__Problem requirements__
Can you return the forum thread below about verifying a trigonometric identity, reproducing every line of it unchanged?

Segment Start: Text for analysis

## VeroZarate Group Title Verify that cot x sec4x = cot x + 2 tan x + tan3x one year ago one year ago

1. VeroZarate

so i know cotx is cos/sin

2. VeroZarate

idk if we can change the tan though to sin/cos?

3. binarymimic

this one is hard but try this

4. binarymimic

first divide everything by cot x

5. binarymimic

$\sec^{4} x = 1 + 2\frac{ \tan x }{ \cot x } + \frac{ \tan^{3} x }{ \cot x }$

6. binarymimic

and we know that $\frac{ \tan x }{ \cot x } = \frac{ \frac{ \sin x }{ \cos x } }{ \frac{ \cos x }{ \sin x } } = \frac{\sin^{2} x }{ \cos^{2} x } = \tan^{2} x$

7. VeroZarate

would it apply to the second one but it would be (sin^3x/cos^3x)/cosx/sinx ?

Segment End: Text for analysis
Segment Start: Data listing

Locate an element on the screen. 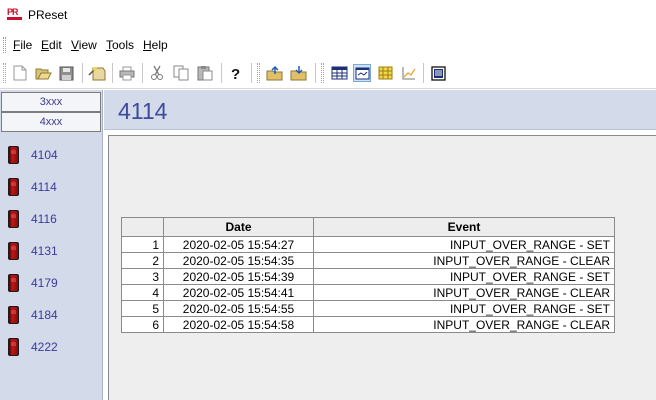  page-title: 4114 is located at coordinates (143, 111).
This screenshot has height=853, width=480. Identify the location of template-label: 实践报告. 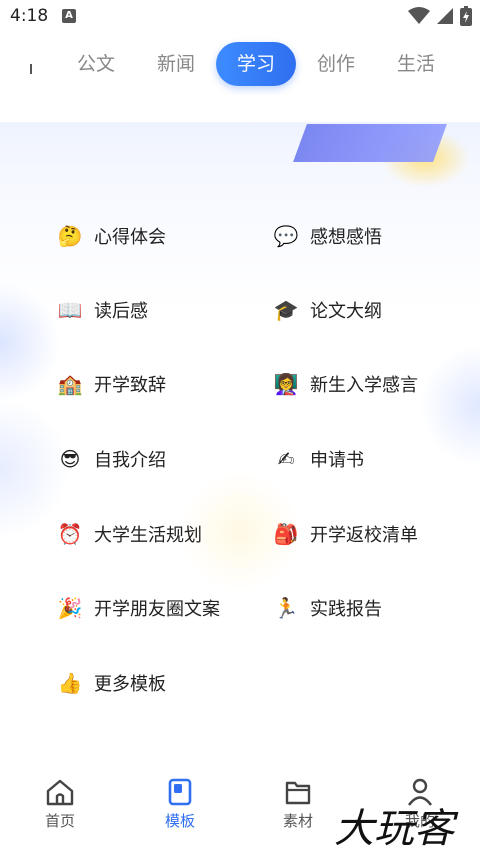
(346, 610).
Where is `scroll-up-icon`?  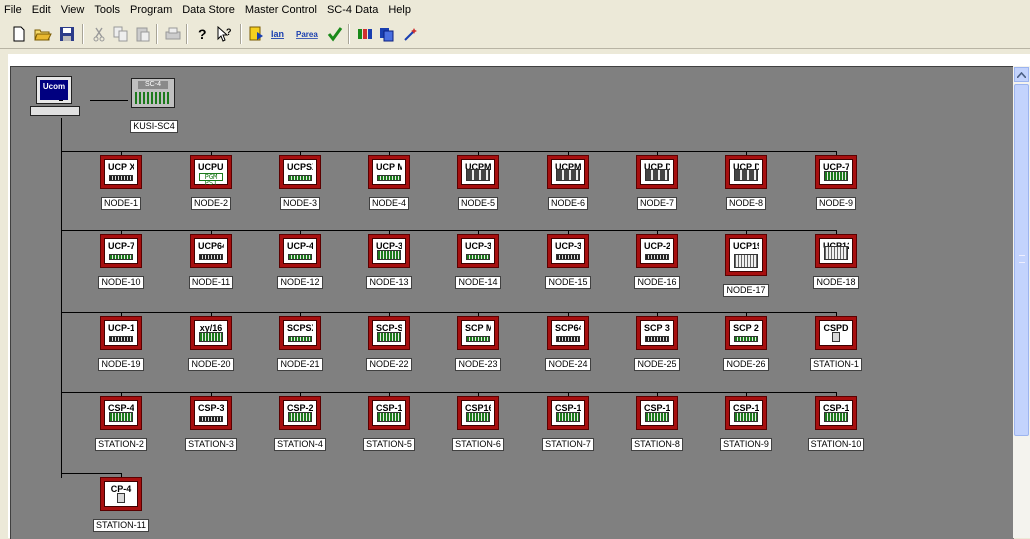 scroll-up-icon is located at coordinates (1022, 74).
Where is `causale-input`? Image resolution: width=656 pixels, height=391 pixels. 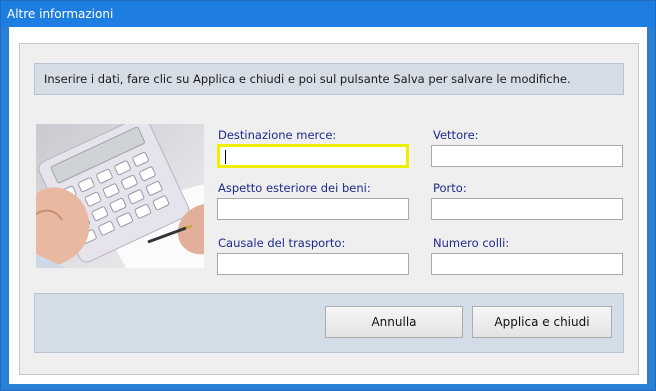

Segment End: Data listing

__Answer space__
## VeroZarate Group Title Verify that cot x sec4x = cot x + 2 tan x + tan3x one year ago one year ago

1. VeroZarate

so i know cotx is cos/sin

2. VeroZarate

idk if we can change the tan though to sin/cos?

3. binarymimic

this one is hard but try this

4. binarymimic

first divide everything by cot x

5. binarymimic

$\sec^{4} x = 1 + 2\frac{ \tan x }{ \cot x } + \frac{ \tan^{3} x }{ \cot x }$

6. binarymimic

and we know that $\frac{ \tan x }{ \cot x } = \frac{ \frac{ \sin x }{ \cos x } }{ \frac{ \cos x }{ \sin x } } = \frac{\sin^{2} x }{ \cos^{2} x } = \tan^{2} x$

7. VeroZarate

would it apply to the second one but it would be (sin^3x/cos^3x)/cosx/sinx ?